Behind a safe city

February 2012 Surveillance

Without intelligence and action, it is just pictures.

Richard Hepplestone
Richard Hepplestone

A city can spend millions on having hundreds or even thousands of surveillance cameras, but without the intelligence and appropriate action behind it, all you have are pictures. Where does that intelligence and action come from?

A certain level of this intelligence and action will always need to come from people. People who can recognise an event on a screen and, according to the defined process, initiate the appropriate action. These people, and the associated processes are key to the success of a safe city project, however the people are human and as such are prone to mistakes.

Wherever possible, the technology and processes need to be carefully designed to help mitigate the risk of human error. With this in mind, how should the design of the complete system be approached?

Start with the end in mind

It can safely be assumed that in South Africa (as well as most other countries), the primary reason for implementing a safe city system is crime. The need to provide early awareness of incidents as well as the identification of perpetrators. If this assumption is correct, then we need to ask the question: “how will the system achieve this?” This question needs to be an overriding consideration in the design of the system.

Crime prevention however is just one of the benefits of implementing a city surveillance solution. In this age of tight budgets and reduced spending, it is always important to look at additional advantages that a system can provide (without losing focus on the primary requirement). This can include traffic law enforcement, management of congestion and prevention of terrorism.

The processes

Without defined processes, the technology can provide all the information in the world and it can be manned by the best people in the world, but the system will fail. When an operator is notified of an event, he or she needs to know what to do. The definition of processes should always be an ongoing activity as we should always be looking at how we can improve. A useful tool to help ensure that processes are designed and continually improved is the Six Sigma project methodology, DMAIC.
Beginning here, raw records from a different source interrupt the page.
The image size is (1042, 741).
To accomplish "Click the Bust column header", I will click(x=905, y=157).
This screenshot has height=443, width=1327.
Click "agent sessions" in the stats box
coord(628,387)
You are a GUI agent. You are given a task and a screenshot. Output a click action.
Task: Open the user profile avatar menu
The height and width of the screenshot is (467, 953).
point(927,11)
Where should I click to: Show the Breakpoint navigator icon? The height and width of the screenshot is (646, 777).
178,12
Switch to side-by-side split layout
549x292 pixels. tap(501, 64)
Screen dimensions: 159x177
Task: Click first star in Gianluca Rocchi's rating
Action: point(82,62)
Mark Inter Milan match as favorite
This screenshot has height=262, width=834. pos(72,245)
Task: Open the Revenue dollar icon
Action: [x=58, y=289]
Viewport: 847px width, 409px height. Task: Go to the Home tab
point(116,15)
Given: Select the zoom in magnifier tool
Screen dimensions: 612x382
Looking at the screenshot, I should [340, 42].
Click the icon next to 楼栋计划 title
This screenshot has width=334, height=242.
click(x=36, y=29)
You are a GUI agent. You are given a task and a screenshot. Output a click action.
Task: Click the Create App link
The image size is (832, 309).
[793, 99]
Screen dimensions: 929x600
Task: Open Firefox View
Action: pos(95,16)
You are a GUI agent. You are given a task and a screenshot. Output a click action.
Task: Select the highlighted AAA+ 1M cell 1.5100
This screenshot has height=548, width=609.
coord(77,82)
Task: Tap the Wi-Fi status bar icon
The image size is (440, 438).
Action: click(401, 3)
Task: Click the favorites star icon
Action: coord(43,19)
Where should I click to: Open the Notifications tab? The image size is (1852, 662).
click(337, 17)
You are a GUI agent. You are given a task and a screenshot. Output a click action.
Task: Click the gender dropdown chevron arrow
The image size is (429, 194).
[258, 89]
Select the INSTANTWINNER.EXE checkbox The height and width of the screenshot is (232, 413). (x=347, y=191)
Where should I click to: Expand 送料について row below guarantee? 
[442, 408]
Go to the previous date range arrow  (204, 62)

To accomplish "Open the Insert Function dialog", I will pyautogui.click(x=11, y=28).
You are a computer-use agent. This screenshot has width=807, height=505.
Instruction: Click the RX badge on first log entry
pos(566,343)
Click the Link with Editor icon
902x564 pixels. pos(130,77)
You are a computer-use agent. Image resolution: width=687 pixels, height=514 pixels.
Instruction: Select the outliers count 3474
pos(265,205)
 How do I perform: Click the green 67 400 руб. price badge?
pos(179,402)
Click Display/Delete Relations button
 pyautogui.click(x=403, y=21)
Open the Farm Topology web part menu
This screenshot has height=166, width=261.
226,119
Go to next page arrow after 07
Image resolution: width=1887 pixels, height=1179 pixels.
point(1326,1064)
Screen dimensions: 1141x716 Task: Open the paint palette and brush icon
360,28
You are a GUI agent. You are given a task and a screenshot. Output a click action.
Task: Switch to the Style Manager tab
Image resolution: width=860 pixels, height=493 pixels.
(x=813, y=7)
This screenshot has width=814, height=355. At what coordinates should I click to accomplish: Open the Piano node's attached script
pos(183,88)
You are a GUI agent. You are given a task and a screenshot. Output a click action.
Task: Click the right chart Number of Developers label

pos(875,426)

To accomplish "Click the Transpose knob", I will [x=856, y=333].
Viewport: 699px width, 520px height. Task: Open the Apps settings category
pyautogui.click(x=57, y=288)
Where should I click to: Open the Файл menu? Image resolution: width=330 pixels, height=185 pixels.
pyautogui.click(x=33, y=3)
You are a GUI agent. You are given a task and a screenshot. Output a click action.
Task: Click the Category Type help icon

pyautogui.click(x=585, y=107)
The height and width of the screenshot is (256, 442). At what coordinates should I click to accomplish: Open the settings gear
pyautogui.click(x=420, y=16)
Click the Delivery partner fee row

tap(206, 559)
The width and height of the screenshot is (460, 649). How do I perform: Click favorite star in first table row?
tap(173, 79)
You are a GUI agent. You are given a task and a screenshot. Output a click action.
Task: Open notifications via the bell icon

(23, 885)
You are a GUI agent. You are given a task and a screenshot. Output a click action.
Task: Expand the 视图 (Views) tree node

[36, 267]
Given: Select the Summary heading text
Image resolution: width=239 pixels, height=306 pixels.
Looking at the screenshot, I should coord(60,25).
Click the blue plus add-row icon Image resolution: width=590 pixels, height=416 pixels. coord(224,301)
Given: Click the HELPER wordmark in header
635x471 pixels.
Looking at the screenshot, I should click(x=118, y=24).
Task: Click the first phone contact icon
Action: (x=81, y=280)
The DMAIC project methodology has five phases:

* Define the problem, the voice of the customer and the project goals.

* Measure key aspects of the current process and collect relevant data.

* Analyse the data to investigate and verify cause-and-effect relationships. Determine what the relationships are, and attempt to ensure that all factors have been considered. Seek out root cause of the defect under investigation.

* Improve or optimise the current process based upon data analysis using techniques such as design of experiments or mistake proofing, and standard work to create a new, future state process. Set up pilot runs to establish process capability.

* Control the future state process to ensure that any deviations from target are corrected before they result in defects. Implement control systems such as statistical process control, production boards, visual workplaces, and continuously monitor the process. (See more at

The people

As mentioned, people will always be key to the success of a safe city project. Different roles need to be carefully defined according to the defined processes and the required end goals. The skills, character traits and abilities in order to perform the functions required by the role should be defined as objectively as possible so the specific, measureable attributes can be defined to assist in the search for the right people. Consider using performance management wherever possible; people should be rewarded based on specific, measureable achievements.

The technology

The technology should perform three main functions. First it should be the foundation to support the people and processes (which are in place to support the end goals defined up front). Secondly, technology should provide intelligence that can help reduce the reliance on people and mitigate the human-error risk. Thirdly, the technology should endeavour to make the system proactive.

Analytics and intelligence such as licence plate recognition, facial recognition, audio triggers, left object analysis and loitering analysis etc can all be used to help prevent incidents, rather than simply reacting to them.

This platform is the most important decision when considering the technology behind your safe city project. The cameras, encoders, networks, servers, storage and display etc, should all be selected based on what their function is and what the platform requires.

The implementation of a safe city surveillance project will always be a complex activity and like most complex projects will be seen afterwards as having varying degrees of success. By following the high-level guidelines here, you can help increase the probability of success. The overriding principle however should always be to keep the end goal in mind. Never forget why you are doing this in the first place.